Return, word for word, the lines of the listing between the line containing "Find the location" and the line containing "phone-value: (44) 9976-7888", inclusive, and leave out the pictures.

------------------------------------

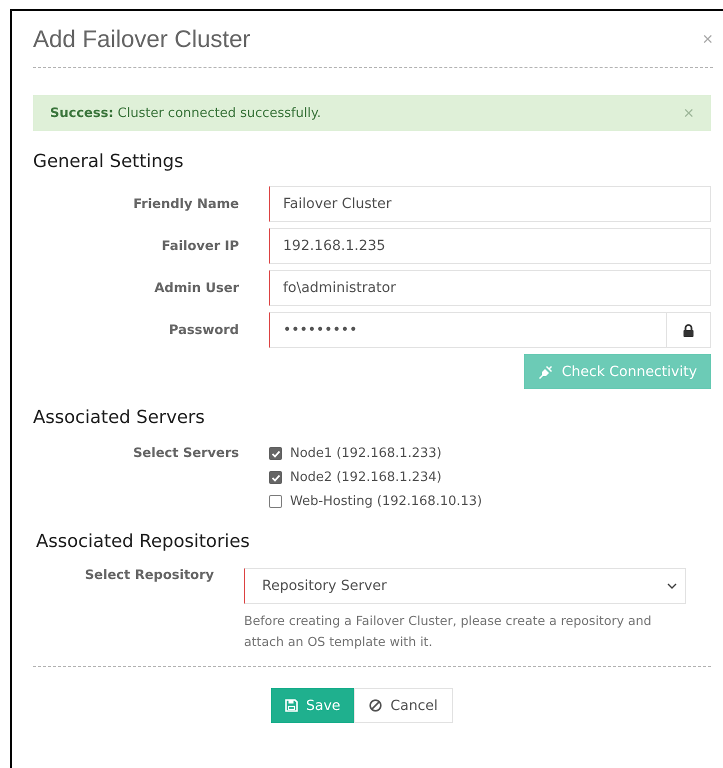 The height and width of the screenshot is (768, 723). What do you see at coordinates (120, 418) in the screenshot?
I see `section-heading: Associated Servers` at bounding box center [120, 418].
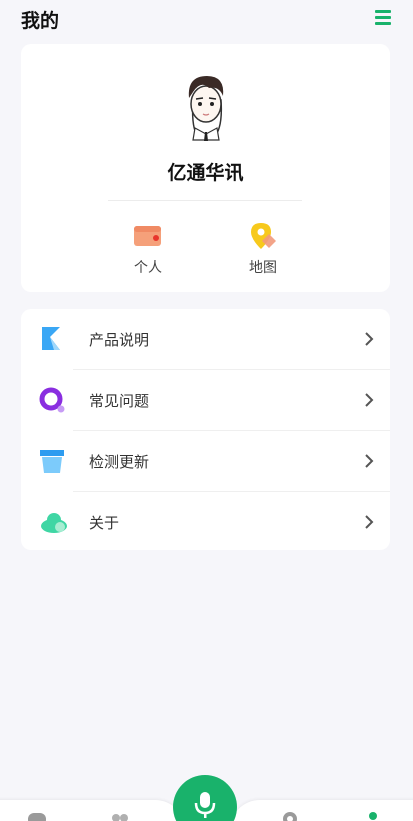  Describe the element at coordinates (52, 462) in the screenshot. I see `update-box-icon` at that location.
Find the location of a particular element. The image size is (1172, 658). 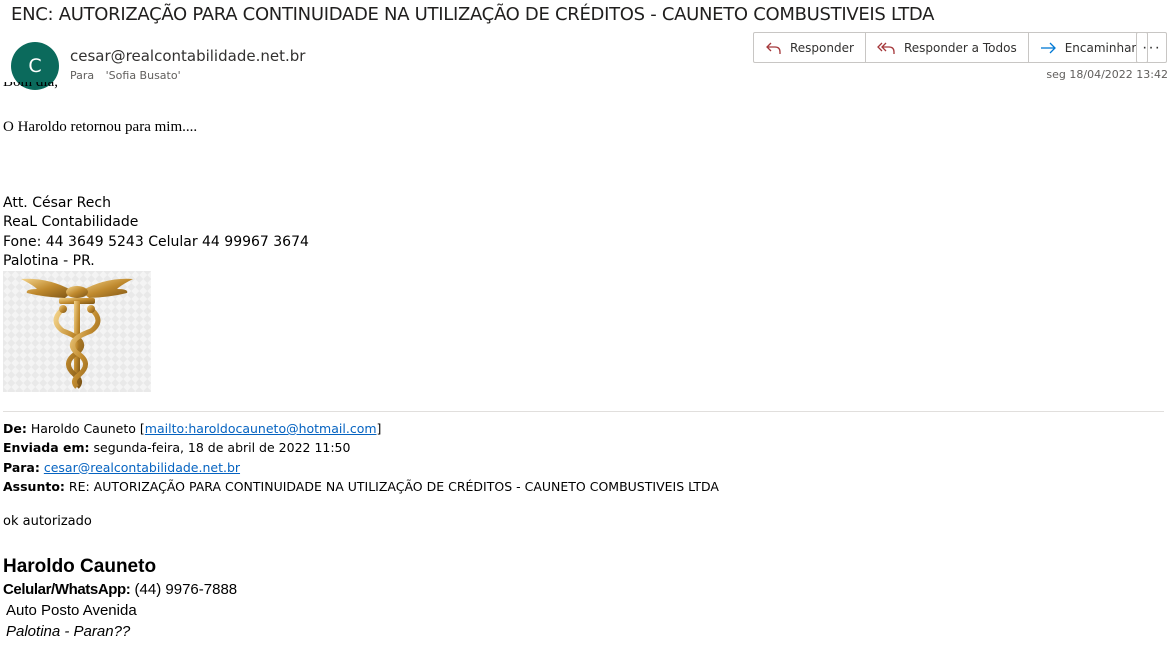

phone-value: (44) 9976-7888 is located at coordinates (186, 590).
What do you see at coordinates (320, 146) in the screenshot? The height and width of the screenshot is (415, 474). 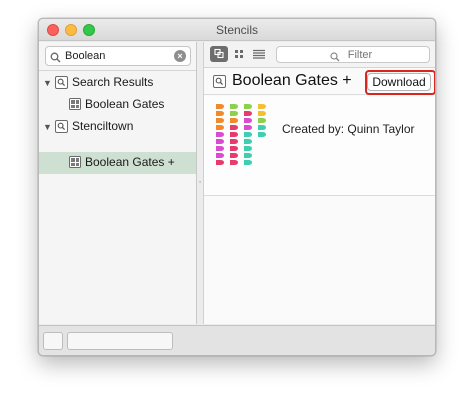 I see `stencil-details: Created by: Quinn Taylor` at bounding box center [320, 146].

------------------------------------

## [Output of the task]
Find the location of a particular element. The image size is (1172, 658). 

phone-value: (44) 9976-7888 is located at coordinates (186, 590).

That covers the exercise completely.